Un voyage symbolique dans le monde de la mémoire en compagnie de Gabriele Simei

Au sud-ouest de l’Urbs, au-delà de la Magliana, au détour d’une route poussiéreuse, une fois dépassées des constructions sans âme des années soixante, nous arrivons pratiquement en pleine campagne, une campagne à la fois désordonnée et luxuriante. Et, sous le ciel en demi-teintes de ce mois de mars, me voilà à nouveau dans l’univers inépuisable du sculpteur Gabriele Simei, un lieu qu’il décrit lui-même comme : Sottotevere selon une expression ancienne, typique du parler romain, désignant un environnement situé près de la berge du fleuve. 

Ce fleuve, bien sûr, c’est le Tibre…et, Sottotevere est le « laboratoire-atelier » de l’artiste, un univers magique, une caverne d’Ali Baba, emplie de trésors multiples, de pièces métalliques imprimées selon un processus mystérieux et alchimique, une vraie forge de Vulcain, dans laquelle Simei, inlassablement entrainé par son inspiration, associe avec finesse bribes de nature et rudesse des métaux inventant en permanence de nouvelles approches.

Aujourd’hui, ses dernières créations et réalisations sont des livres…livres sculptés, en fer, pierre, marbre, bois, papier, pain et autres matériaux récupérés ici et là autour de Sottotevere…Ces livres, cette bibliothèque sont une promesse, un devenir, un au-delà, une force. Il suffit de se laisser transporter par la symbolique séculaire du livre, évocation magique, promesse précieuse et absolue… 

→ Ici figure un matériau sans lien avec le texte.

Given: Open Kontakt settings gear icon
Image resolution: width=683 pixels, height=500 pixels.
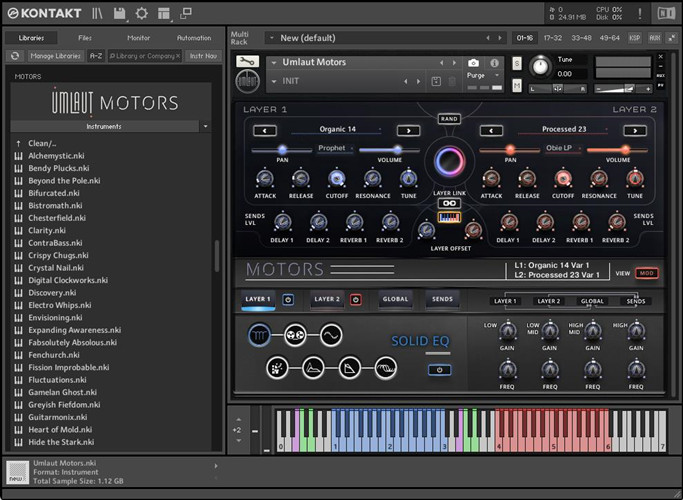Looking at the screenshot, I should [141, 13].
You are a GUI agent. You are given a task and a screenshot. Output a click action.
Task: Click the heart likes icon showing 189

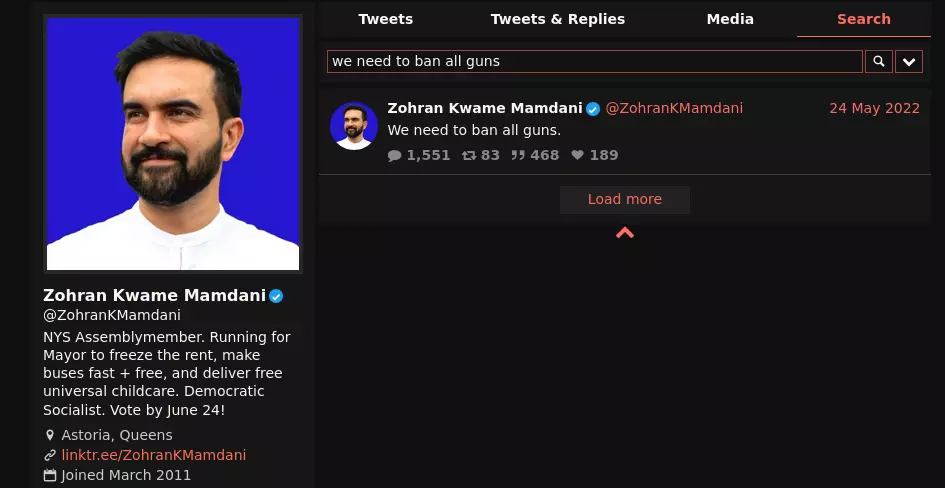click(x=577, y=155)
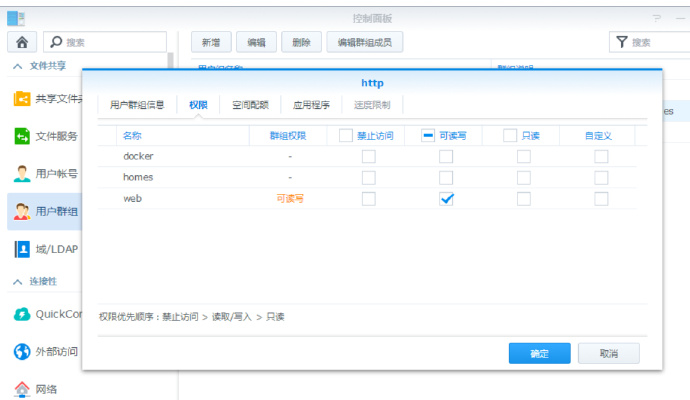690x400 pixels.
Task: Select the User Account icon (用户帐号)
Action: 22,174
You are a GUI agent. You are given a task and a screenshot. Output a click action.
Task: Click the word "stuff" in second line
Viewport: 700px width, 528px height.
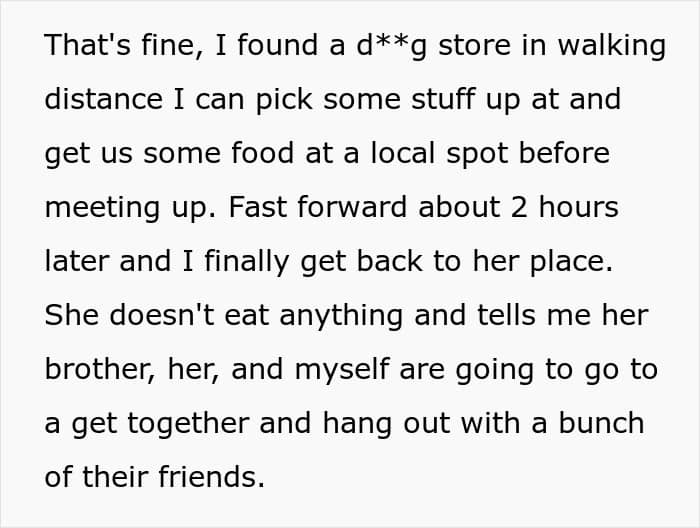pos(443,99)
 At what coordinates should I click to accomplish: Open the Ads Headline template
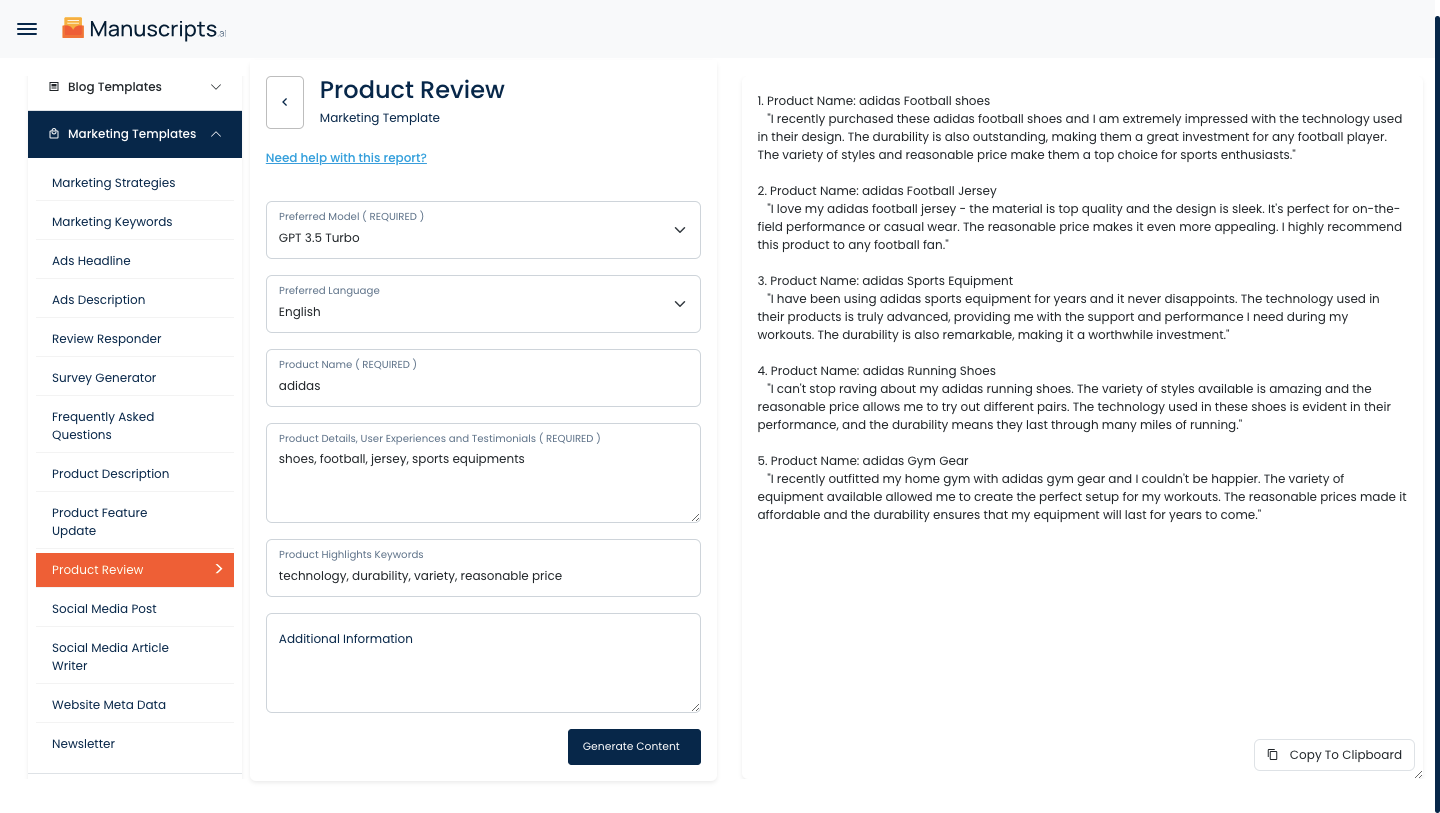click(x=91, y=261)
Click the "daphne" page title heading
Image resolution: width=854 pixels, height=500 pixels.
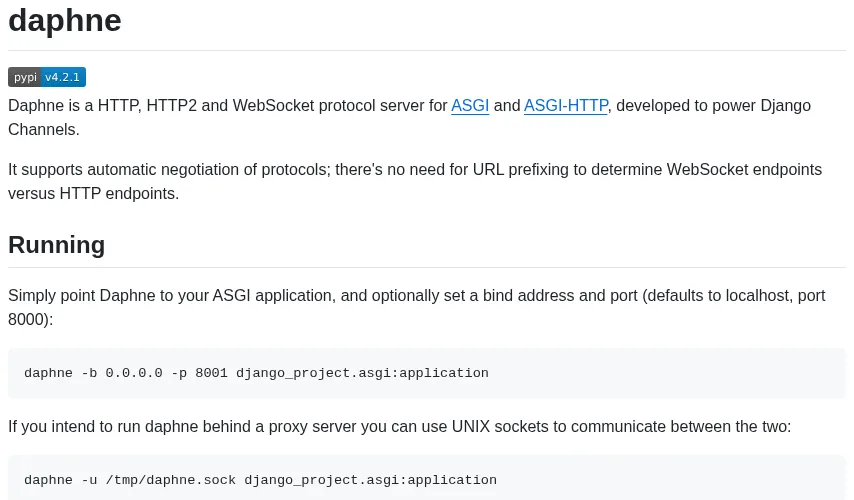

Et, face à ces créations, nous pouvons finalement vagabonder, nos esprits sont libres d’inventer des contenus imaginaires, des vies, des réalités dont l’utilité n’est liée qu’à leur beauté, à leur mystère, à la matière, au travail de l’artiste, à l’émotion pure. Certaines pièces sont légères comme une plume, d’autres lourdes, d’autres endommagées et comme en suspension, mais toutes tissent des passerelles oniriques entre nos aspirations et perceptions.

Tout cela est déroutant, mais aussi émouvant, profond, riche…

Tout cela nous emporte vers le rêve…

Une telle fusion entre nature et culture est en quelque sorte un voyage symbolique dans le monde secret de la mémoire.